Copy out the following lines word for word, leaving nothing out and changing nothing.

* START Material provided *

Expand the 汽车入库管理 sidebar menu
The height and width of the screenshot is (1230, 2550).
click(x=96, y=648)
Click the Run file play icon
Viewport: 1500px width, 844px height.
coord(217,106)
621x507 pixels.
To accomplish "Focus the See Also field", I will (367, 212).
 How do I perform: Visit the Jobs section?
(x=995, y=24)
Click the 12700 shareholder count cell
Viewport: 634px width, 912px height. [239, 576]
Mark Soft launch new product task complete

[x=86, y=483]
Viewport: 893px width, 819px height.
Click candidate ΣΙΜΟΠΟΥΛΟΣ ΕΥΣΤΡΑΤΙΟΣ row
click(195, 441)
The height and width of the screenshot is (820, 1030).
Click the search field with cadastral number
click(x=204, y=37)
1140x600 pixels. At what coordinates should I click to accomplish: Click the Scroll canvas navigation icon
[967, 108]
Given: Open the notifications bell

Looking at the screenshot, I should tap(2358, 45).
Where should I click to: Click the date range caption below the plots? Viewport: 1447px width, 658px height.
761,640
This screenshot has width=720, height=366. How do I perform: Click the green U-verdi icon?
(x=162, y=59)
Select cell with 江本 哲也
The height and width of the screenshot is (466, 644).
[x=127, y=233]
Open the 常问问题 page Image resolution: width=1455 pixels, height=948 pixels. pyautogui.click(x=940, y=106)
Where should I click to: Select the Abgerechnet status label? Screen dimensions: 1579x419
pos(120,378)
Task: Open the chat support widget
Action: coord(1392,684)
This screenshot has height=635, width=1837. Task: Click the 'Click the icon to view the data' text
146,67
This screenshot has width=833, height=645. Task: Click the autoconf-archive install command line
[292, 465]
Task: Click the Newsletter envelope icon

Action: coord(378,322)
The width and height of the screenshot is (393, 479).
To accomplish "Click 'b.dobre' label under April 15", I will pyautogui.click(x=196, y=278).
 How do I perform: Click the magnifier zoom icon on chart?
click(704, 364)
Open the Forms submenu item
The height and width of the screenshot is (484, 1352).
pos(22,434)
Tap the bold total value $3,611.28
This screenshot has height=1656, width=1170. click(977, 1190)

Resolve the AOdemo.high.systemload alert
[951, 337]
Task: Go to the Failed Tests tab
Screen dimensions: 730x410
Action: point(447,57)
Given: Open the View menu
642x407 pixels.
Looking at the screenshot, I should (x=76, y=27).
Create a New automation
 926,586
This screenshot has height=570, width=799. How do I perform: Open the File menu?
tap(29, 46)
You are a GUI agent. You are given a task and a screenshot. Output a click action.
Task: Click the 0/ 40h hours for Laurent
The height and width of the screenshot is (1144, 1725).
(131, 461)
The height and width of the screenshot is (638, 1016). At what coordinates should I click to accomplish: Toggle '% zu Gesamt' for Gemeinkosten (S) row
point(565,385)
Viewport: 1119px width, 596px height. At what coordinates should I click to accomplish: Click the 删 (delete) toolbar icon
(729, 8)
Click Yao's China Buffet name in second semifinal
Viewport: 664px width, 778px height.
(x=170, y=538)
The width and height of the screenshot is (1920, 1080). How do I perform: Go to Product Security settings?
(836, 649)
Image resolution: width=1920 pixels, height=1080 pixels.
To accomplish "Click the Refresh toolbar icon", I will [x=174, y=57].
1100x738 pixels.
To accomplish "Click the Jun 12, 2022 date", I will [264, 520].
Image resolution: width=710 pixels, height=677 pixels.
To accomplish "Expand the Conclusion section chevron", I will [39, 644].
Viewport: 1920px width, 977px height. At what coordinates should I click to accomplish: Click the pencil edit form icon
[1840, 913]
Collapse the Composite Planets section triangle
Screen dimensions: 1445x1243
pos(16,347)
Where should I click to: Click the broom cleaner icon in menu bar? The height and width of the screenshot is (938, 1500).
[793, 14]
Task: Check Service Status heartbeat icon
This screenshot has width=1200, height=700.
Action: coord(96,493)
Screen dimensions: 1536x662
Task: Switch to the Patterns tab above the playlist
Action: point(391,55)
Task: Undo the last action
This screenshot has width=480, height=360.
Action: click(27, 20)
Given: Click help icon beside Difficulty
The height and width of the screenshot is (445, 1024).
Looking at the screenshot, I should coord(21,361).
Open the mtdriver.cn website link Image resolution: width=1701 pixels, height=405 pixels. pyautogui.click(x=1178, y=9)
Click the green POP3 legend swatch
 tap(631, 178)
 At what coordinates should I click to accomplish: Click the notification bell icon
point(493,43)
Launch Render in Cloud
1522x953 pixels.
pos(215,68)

* END Material provided *

Solution to this problem:
Expand the 汽车入库管理 sidebar menu
The height and width of the screenshot is (1230, 2550).
click(x=96, y=648)
Click the Run file play icon
Viewport: 1500px width, 844px height.
coord(217,106)
621x507 pixels.
To accomplish "Focus the See Also field", I will (367, 212).
 How do I perform: Visit the Jobs section?
(x=995, y=24)
Click the 12700 shareholder count cell
Viewport: 634px width, 912px height. [239, 576]
Mark Soft launch new product task complete

[x=86, y=483]
Viewport: 893px width, 819px height.
Click candidate ΣΙΜΟΠΟΥΛΟΣ ΕΥΣΤΡΑΤΙΟΣ row
click(195, 441)
The height and width of the screenshot is (820, 1030).
Click the search field with cadastral number
click(x=204, y=37)
1140x600 pixels. At what coordinates should I click to accomplish: Click the Scroll canvas navigation icon
[967, 108]
Given: Open the notifications bell

Looking at the screenshot, I should tap(2358, 45).
Where should I click to: Click the date range caption below the plots? Viewport: 1447px width, 658px height.
761,640
This screenshot has width=720, height=366. How do I perform: Click the green U-verdi icon?
(x=162, y=59)
Select cell with 江本 哲也
The height and width of the screenshot is (466, 644).
[x=127, y=233]
Open the 常问问题 page Image resolution: width=1455 pixels, height=948 pixels. pyautogui.click(x=940, y=106)
Where should I click to: Select the Abgerechnet status label? Screen dimensions: 1579x419
pos(120,378)
Task: Open the chat support widget
Action: coord(1392,684)
This screenshot has height=635, width=1837. Task: Click the 'Click the icon to view the data' text
146,67
This screenshot has width=833, height=645. Task: Click the autoconf-archive install command line
[292, 465]
Task: Click the Newsletter envelope icon

Action: coord(378,322)
The width and height of the screenshot is (393, 479).
To accomplish "Click 'b.dobre' label under April 15", I will pyautogui.click(x=196, y=278).
 How do I perform: Click the magnifier zoom icon on chart?
click(704, 364)
Open the Forms submenu item
The height and width of the screenshot is (484, 1352).
pos(22,434)
Tap the bold total value $3,611.28
This screenshot has height=1656, width=1170. click(977, 1190)

Resolve the AOdemo.high.systemload alert
[951, 337]
Task: Go to the Failed Tests tab
Screen dimensions: 730x410
Action: point(447,57)
Given: Open the View menu
642x407 pixels.
Looking at the screenshot, I should (x=76, y=27).
Create a New automation
 926,586
This screenshot has height=570, width=799. How do I perform: Open the File menu?
tap(29, 46)
You are a GUI agent. You are given a task and a screenshot. Output a click action.
Task: Click the 0/ 40h hours for Laurent
The height and width of the screenshot is (1144, 1725).
(131, 461)
The height and width of the screenshot is (638, 1016). At what coordinates should I click to accomplish: Toggle '% zu Gesamt' for Gemeinkosten (S) row
point(565,385)
Viewport: 1119px width, 596px height. At what coordinates should I click to accomplish: Click the 删 (delete) toolbar icon
(729, 8)
Click Yao's China Buffet name in second semifinal
Viewport: 664px width, 778px height.
(x=170, y=538)
The width and height of the screenshot is (1920, 1080). How do I perform: Go to Product Security settings?
(836, 649)
Image resolution: width=1920 pixels, height=1080 pixels.
To accomplish "Click the Refresh toolbar icon", I will [x=174, y=57].
1100x738 pixels.
To accomplish "Click the Jun 12, 2022 date", I will [264, 520].
Image resolution: width=710 pixels, height=677 pixels.
To accomplish "Expand the Conclusion section chevron", I will [39, 644].
Viewport: 1920px width, 977px height. At what coordinates should I click to accomplish: Click the pencil edit form icon
[1840, 913]
Collapse the Composite Planets section triangle
Screen dimensions: 1445x1243
pos(16,347)
Where should I click to: Click the broom cleaner icon in menu bar? The height and width of the screenshot is (938, 1500).
[793, 14]
Task: Check Service Status heartbeat icon
This screenshot has width=1200, height=700.
Action: coord(96,493)
Screen dimensions: 1536x662
Task: Switch to the Patterns tab above the playlist
Action: point(391,55)
Task: Undo the last action
This screenshot has width=480, height=360.
Action: click(27, 20)
Given: Click help icon beside Difficulty
The height and width of the screenshot is (445, 1024).
Looking at the screenshot, I should coord(21,361).
Open the mtdriver.cn website link Image resolution: width=1701 pixels, height=405 pixels. pyautogui.click(x=1178, y=9)
Click the green POP3 legend swatch
 tap(631, 178)
 At what coordinates should I click to accomplish: Click the notification bell icon
point(493,43)
Launch Render in Cloud
1522x953 pixels.
pos(215,68)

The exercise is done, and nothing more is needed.